400g of cooked rice equates to about 120g carbs, which on a 4k diet is no where near enough carbs. Triple that and you'll be closer to what you would need to consume on a 4k diet.


----------



## jord222 (Sep 13, 2012)

Dark sim said:


> 400g of cooked rice equates to about 120g carbs, which on a 4k diet is no where near enough carbs. Triple that and you'll be closer to what you would need to consume on a 4k diet.

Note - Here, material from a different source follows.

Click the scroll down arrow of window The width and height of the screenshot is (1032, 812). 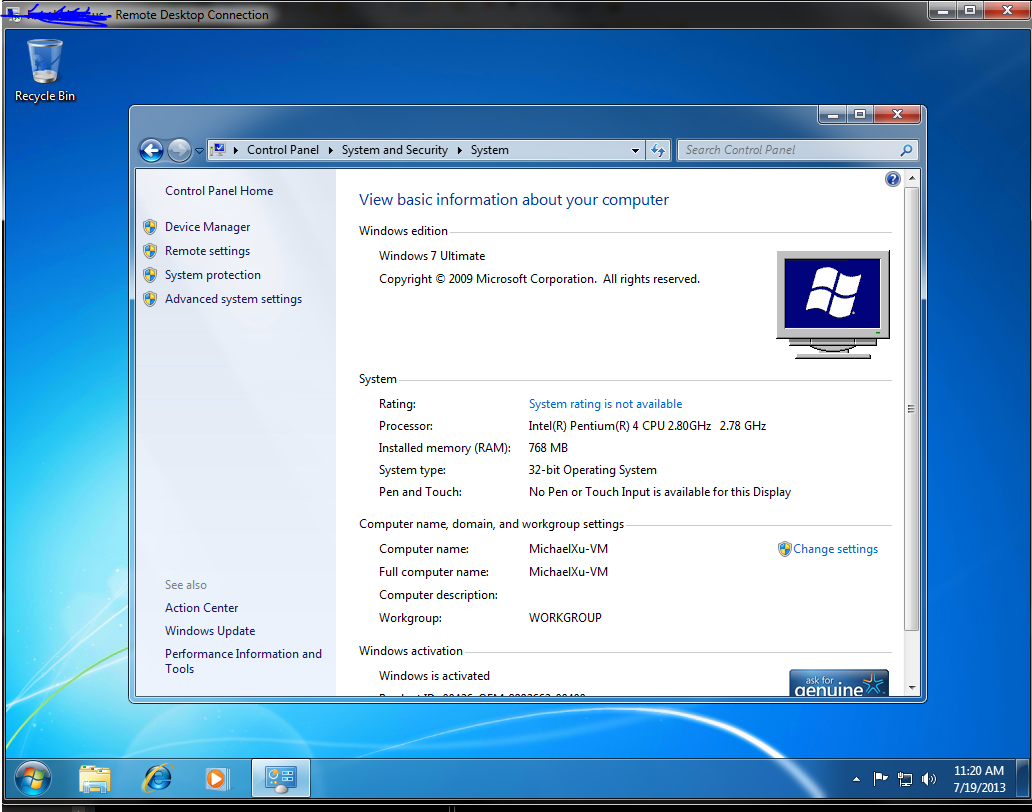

He is refering to dry weight i think pal


----------



## Boshlop (Apr 1, 2012)

jord222 said:


> He is refering to dry weight i think pal


Exactly, cant imagune the logic in weighing cooked


----------



## Northern Lass (Aug 10, 2011)

around 50-100g... love my oats and they are so easy to prep


----------



## DazUKM (Nov 22, 2012)

0 at the minute, cut milk out cos it doesn't sit well with me, and oats without milk is yucky


----------



## khani3 (Nov 17, 2012)

Major Eyeswater said:


> I mix mine with a pint of warm milk, leave to stand for 10 mins, then blitz with the blender & drink it. I'd always be hungry an hour later, but I went on gear a couple of months back & started putting around 30g of whey into the drink. With this, I don't get nearly as hungry so soon.

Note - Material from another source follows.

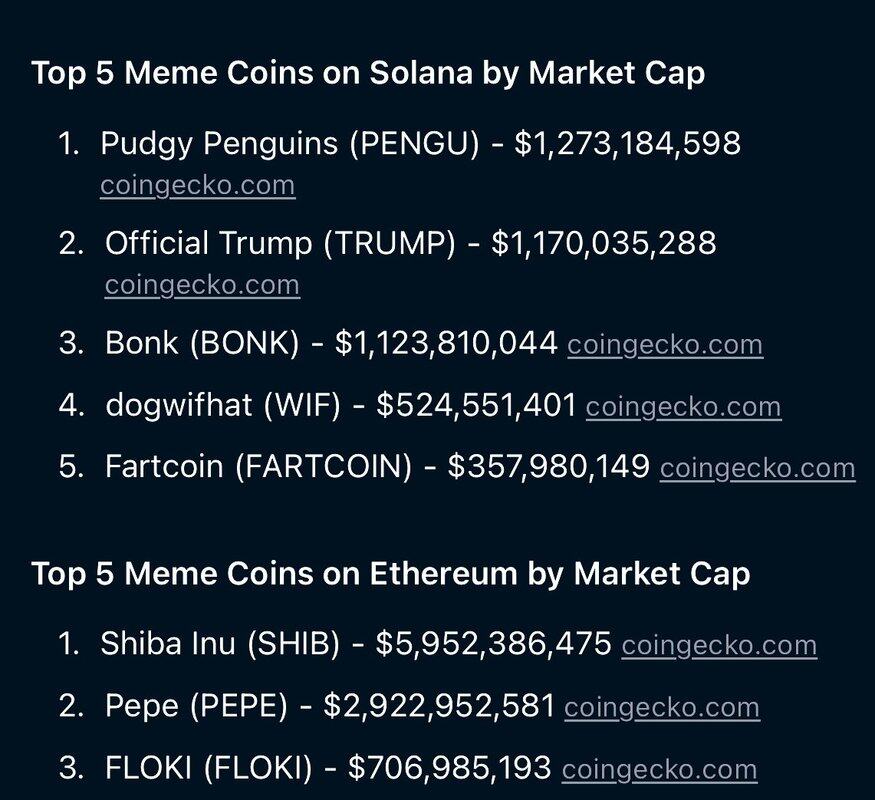Viewport: 875px width, 800px height.
Task: Click the dogwifhat (WIF) name text
Action: (x=223, y=406)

I did not mention but I do also have whey with my oats but only sometimes have milk.

I dont use gear but an hour would be good for me, I finsh my oats and I am still hungry


----------



## Dark sim (May 18, 2013)

Josh Heslop said:


> Exactly, cant imagune the logic in weighing cooked


Why can't you? unless you put dry weight, who is to know.

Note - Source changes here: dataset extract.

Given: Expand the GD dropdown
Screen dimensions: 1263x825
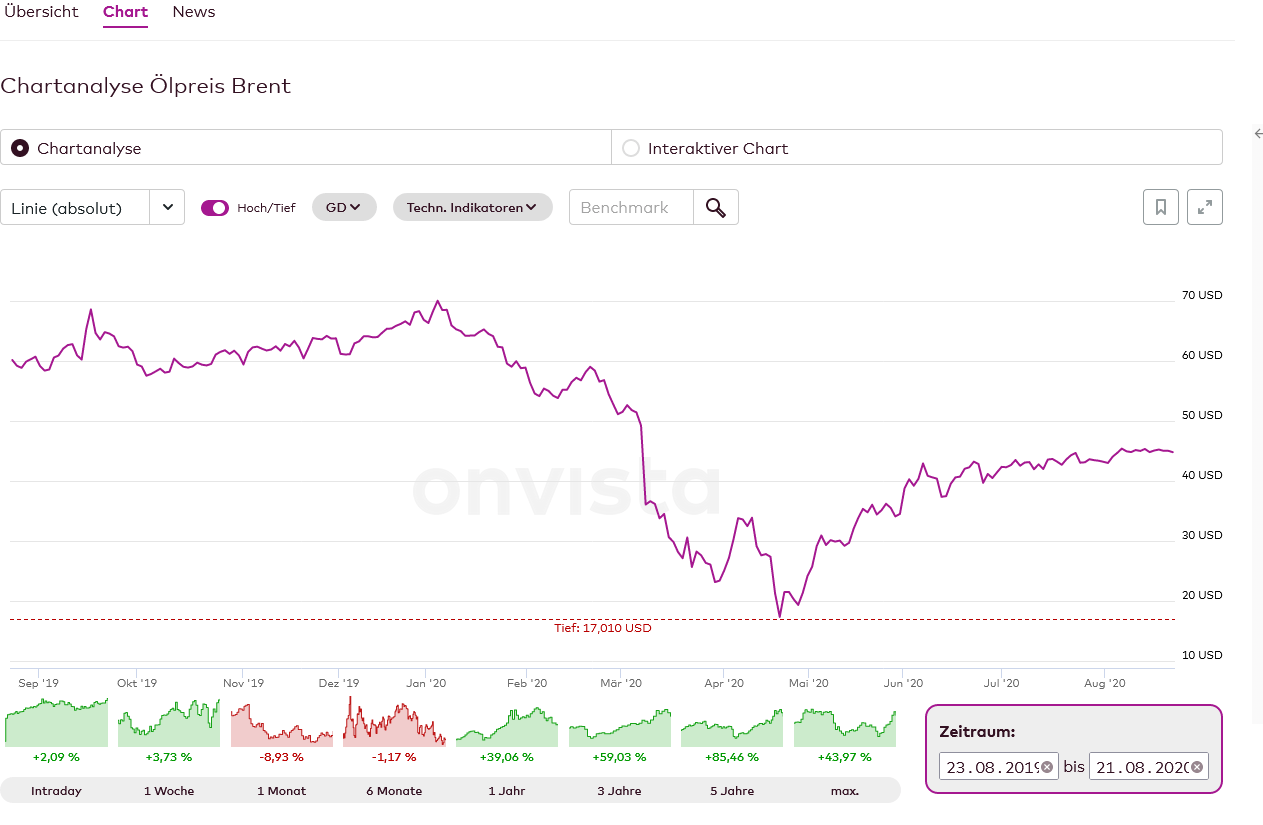Looking at the screenshot, I should [x=344, y=207].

I take it you measure chicken/meat after you cook it?


----------



## skipper1987 (May 1, 2013)

I have 80g every day does not sound alot but i eat alot more differnt type of carbs to go with it cutting at min start bulking next week so will up to mayb 120g oats ed see how i feel.


----------



## tuktuk (Sep 30, 2009)

4 scoops


----------



## jord222 (Sep 13, 2012)

Dark sim said:


> Why can't you? unless you put dry weight, who is to know.
> 
> I take it you measure chicken/meat after you cook it?


Weighing meat after cooked is pointless imo, i mean if you poach a chicken breast in boiling water it will weigh much more than if you cooked it in say an oven.


----------



## Dark sim (May 18, 2013)

jord222 said:


> Weighing meat after cooked is pointless imo, i mean if you poach a chicken breast in boiling water it will weigh much more than if you cooked it in say an oven.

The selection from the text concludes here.